In the records below, which lines include "from"? Copy them.
=== Begin Enclosure ===
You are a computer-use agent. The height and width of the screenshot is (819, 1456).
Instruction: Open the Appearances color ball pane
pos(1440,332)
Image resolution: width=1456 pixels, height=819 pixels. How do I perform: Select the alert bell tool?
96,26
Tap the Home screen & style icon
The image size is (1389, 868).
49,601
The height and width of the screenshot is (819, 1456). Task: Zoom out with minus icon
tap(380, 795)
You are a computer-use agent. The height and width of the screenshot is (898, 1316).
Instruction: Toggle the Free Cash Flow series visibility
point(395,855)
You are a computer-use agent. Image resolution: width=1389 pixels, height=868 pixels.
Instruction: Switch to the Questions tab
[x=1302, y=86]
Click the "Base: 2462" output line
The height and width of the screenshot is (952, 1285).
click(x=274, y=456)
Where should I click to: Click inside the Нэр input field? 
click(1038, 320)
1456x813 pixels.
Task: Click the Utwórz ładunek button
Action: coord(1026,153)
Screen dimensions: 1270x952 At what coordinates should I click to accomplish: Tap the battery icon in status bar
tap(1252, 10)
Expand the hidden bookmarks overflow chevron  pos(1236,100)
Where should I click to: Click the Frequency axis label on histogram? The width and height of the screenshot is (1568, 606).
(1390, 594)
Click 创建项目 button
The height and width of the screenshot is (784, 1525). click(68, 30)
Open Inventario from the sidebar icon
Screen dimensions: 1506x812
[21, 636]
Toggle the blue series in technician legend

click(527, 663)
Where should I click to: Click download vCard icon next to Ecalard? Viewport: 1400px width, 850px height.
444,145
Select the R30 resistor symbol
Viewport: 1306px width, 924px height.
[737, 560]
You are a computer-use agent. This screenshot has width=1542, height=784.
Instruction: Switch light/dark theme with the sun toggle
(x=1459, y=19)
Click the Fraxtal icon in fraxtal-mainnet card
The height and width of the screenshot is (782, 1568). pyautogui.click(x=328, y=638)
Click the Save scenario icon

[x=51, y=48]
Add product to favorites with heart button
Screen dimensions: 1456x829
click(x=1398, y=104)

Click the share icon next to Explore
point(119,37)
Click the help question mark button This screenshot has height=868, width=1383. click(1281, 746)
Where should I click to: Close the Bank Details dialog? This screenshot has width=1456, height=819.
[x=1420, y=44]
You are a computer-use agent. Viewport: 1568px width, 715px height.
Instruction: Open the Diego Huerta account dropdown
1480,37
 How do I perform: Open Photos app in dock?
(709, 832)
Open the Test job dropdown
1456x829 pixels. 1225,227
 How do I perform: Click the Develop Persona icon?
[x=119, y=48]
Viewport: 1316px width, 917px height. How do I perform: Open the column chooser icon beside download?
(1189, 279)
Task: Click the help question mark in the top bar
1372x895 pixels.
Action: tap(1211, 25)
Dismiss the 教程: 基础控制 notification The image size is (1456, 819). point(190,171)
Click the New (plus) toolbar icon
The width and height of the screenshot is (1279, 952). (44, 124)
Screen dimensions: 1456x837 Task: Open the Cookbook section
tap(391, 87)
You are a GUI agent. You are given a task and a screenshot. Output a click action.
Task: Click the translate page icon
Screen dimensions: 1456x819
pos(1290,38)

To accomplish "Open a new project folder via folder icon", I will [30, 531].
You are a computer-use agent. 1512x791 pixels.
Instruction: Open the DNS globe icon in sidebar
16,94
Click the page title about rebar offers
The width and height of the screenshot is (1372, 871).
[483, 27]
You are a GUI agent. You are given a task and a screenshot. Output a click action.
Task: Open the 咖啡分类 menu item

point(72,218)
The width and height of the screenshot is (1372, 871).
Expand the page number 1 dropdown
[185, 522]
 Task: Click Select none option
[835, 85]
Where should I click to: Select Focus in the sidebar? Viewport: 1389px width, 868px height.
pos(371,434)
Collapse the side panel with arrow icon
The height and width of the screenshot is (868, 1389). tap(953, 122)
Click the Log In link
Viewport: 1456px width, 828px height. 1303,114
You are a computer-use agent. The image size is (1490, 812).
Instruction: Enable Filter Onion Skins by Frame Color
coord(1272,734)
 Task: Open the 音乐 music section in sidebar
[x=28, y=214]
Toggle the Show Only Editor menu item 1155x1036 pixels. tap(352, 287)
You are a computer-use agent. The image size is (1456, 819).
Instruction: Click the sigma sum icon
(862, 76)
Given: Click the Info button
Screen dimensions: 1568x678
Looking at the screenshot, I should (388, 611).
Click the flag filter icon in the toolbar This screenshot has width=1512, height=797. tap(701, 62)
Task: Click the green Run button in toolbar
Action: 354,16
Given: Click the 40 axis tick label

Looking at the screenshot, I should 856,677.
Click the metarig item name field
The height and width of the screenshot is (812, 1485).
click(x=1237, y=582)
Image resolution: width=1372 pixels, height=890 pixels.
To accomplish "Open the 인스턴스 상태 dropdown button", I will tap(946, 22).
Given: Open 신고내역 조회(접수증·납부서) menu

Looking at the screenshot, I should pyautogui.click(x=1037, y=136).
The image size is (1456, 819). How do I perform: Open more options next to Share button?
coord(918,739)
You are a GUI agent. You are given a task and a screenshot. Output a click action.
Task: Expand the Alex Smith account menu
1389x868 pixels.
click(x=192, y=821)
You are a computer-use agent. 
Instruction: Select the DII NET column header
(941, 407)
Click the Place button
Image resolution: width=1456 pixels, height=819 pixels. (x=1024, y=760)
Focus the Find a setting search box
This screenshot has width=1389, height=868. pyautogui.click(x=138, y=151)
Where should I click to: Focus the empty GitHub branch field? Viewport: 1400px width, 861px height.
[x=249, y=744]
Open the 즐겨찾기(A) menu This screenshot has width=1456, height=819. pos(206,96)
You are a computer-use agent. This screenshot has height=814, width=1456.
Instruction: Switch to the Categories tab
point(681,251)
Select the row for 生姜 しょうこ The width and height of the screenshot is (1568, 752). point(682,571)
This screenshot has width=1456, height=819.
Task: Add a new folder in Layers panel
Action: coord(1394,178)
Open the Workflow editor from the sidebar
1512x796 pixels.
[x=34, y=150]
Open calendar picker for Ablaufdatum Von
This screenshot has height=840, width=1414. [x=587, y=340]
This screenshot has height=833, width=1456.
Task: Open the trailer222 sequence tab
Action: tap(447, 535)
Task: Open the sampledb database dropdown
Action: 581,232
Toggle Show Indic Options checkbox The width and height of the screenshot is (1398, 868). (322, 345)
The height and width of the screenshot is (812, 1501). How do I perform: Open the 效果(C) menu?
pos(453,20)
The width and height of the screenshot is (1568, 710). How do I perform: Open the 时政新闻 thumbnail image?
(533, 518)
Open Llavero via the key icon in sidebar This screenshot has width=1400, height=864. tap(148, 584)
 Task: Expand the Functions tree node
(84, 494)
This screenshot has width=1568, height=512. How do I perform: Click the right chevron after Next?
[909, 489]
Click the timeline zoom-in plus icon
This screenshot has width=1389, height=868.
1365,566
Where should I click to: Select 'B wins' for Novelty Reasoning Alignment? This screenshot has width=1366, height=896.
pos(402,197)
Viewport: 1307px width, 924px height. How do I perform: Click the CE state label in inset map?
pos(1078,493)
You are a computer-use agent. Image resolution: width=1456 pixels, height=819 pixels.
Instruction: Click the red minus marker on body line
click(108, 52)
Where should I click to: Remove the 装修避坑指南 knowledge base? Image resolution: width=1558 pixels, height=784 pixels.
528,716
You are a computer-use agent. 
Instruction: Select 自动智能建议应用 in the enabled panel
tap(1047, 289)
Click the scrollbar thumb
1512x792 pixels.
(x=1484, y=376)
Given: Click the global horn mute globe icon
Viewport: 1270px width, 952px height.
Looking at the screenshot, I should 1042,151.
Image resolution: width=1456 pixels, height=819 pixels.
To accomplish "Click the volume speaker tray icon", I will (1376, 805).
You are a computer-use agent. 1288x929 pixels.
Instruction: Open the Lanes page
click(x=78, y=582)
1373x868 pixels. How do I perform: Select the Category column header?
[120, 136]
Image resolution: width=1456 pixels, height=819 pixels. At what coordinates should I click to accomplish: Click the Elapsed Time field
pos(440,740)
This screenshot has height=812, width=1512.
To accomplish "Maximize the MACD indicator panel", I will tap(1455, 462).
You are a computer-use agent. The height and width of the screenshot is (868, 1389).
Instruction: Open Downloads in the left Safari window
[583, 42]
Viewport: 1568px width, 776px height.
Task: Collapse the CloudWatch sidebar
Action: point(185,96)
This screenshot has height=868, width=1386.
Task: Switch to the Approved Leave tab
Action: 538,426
=== End Enclosure ===
**RESULT FOR THIS EXERCISE:**
Open Inventario from the sidebar icon
Open the Workflow editor from the sidebar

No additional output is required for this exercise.